JPM: stablecoins could pose financial stability risk to repo markets

In a Short-Term Market Research Note, J.P. Morgan’s Teresa Ho and her colleagues write that although total stablecoin issuance is down from $180 billion in May 2022 to $120 billion in September 2023, financial stability risks remain:

The growth in reserve-backed stablecoin issuers, without access to [Fed Reverse Repo Facility – RRP] or central bank reserves, could increase the sensitivity between stablecoins and the traditional financial system. The collapse of TerraUSD in May 2022 highlighted just how quickly a run can occur, in an asset class that trades 24/7. A swift and massive liquidation of other HQLA such as T-bills by one stablecoin issuer could significantly impact the NAV of other stablecoin issuers and MMFs holding T-bills, prompting more liquidations.

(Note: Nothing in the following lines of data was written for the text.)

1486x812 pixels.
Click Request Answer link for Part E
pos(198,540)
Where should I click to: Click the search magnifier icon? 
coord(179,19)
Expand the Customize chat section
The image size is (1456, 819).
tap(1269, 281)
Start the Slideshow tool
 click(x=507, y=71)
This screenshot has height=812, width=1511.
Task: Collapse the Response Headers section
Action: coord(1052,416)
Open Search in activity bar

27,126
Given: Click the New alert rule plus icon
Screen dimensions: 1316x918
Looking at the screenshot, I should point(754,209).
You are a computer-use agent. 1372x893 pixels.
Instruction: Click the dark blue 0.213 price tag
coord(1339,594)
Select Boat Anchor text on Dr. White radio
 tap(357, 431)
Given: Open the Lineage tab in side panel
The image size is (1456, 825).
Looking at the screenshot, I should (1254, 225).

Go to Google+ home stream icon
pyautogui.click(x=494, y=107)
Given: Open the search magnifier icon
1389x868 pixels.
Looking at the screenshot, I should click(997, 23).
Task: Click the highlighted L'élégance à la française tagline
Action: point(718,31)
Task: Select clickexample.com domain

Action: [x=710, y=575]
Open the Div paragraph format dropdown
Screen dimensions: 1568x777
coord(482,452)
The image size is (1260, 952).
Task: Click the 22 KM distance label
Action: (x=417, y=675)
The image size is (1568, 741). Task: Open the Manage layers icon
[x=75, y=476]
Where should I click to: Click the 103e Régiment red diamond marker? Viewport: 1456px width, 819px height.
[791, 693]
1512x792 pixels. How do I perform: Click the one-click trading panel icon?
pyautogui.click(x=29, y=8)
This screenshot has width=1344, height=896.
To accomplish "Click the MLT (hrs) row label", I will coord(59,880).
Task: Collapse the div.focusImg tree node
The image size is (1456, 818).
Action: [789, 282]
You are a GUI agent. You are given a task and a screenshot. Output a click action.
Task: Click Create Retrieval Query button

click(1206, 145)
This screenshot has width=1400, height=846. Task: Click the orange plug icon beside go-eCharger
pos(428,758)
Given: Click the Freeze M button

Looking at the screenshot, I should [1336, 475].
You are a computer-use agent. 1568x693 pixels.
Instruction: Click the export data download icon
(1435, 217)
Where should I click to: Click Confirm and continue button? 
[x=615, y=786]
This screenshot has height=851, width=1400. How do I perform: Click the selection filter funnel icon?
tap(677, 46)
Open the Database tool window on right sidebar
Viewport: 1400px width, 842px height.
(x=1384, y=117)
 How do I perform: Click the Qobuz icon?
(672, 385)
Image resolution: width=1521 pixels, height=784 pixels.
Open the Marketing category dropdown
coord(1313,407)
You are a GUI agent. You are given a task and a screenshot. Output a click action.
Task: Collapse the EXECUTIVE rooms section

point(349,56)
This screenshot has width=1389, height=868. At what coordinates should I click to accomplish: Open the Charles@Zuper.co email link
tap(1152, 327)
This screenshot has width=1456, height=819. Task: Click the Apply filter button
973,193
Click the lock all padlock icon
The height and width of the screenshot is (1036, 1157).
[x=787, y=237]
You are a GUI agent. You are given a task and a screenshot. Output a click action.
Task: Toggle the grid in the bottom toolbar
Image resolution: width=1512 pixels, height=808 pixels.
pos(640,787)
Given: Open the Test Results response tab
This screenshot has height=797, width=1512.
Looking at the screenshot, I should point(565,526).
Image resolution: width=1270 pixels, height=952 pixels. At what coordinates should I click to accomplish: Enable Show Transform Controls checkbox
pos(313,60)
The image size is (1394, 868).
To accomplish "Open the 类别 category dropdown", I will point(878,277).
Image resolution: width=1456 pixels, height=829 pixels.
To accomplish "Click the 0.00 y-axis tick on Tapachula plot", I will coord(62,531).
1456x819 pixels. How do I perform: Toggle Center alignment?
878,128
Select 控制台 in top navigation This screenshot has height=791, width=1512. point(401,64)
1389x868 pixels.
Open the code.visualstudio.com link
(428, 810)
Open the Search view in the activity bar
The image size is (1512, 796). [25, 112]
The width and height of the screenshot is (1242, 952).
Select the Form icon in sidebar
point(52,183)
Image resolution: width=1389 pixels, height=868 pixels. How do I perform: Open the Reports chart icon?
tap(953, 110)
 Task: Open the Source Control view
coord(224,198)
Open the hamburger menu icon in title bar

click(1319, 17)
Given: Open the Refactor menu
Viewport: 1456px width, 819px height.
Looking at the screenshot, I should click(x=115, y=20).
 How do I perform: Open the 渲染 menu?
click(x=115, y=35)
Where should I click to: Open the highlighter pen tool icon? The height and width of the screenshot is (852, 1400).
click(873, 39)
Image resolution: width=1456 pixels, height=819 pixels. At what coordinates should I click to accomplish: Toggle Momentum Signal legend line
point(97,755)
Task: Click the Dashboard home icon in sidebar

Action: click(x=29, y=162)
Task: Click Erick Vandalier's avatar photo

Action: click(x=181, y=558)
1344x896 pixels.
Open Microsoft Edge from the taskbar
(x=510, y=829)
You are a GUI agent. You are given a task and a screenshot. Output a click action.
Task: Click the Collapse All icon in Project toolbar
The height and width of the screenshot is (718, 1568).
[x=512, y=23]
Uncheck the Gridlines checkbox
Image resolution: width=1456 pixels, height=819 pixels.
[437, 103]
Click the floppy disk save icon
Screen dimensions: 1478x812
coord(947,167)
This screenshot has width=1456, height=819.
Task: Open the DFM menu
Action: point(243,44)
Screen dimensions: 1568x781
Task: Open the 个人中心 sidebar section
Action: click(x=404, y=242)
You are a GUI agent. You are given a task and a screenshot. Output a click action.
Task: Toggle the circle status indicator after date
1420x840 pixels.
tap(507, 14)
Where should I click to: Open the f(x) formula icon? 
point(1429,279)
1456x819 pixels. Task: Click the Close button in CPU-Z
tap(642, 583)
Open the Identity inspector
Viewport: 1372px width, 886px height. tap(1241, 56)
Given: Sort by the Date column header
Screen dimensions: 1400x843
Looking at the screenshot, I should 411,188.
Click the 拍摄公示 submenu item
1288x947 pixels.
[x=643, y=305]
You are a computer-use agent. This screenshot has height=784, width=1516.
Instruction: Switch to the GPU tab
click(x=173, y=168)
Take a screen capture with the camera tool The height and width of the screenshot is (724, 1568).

Tether said in May 2023 that it was emphasizing the repo market in its reserve investment strategy:

Tether closed the first quarter 2023 with $81.8B in consolidated total assets. The majority of its reserves are invested in US Treasury Bills. It has also been working to take steps to reduce its reliance on pure bank deposits as a source of liquidity and instead leverage the Repo market as an additional measure to ensure higher standards of protection for its users by maintaining the required liquidity.

Also in May 2023, Circle turned towards repo and away from US Treasuries. As Coinbase reported:

The Circle Reserve Fund, managed by global investment management giant BlackRock, added $8.7 billion in overnight repurchase (repo) agreements to the portfolio as of May 16, according to the fund’s website. The so-called tri-party repo agreements involve banking giants such as BNP Paribas, Goldman Sachs, Barclays and Royal Bank of Canada.

While not a dire concern for today, market participants should be aware of the linkage between stablecoins and repo market stability. A sharp run on the stablecoin market could result in quick cash withdrawals from US Treasury repo particularly.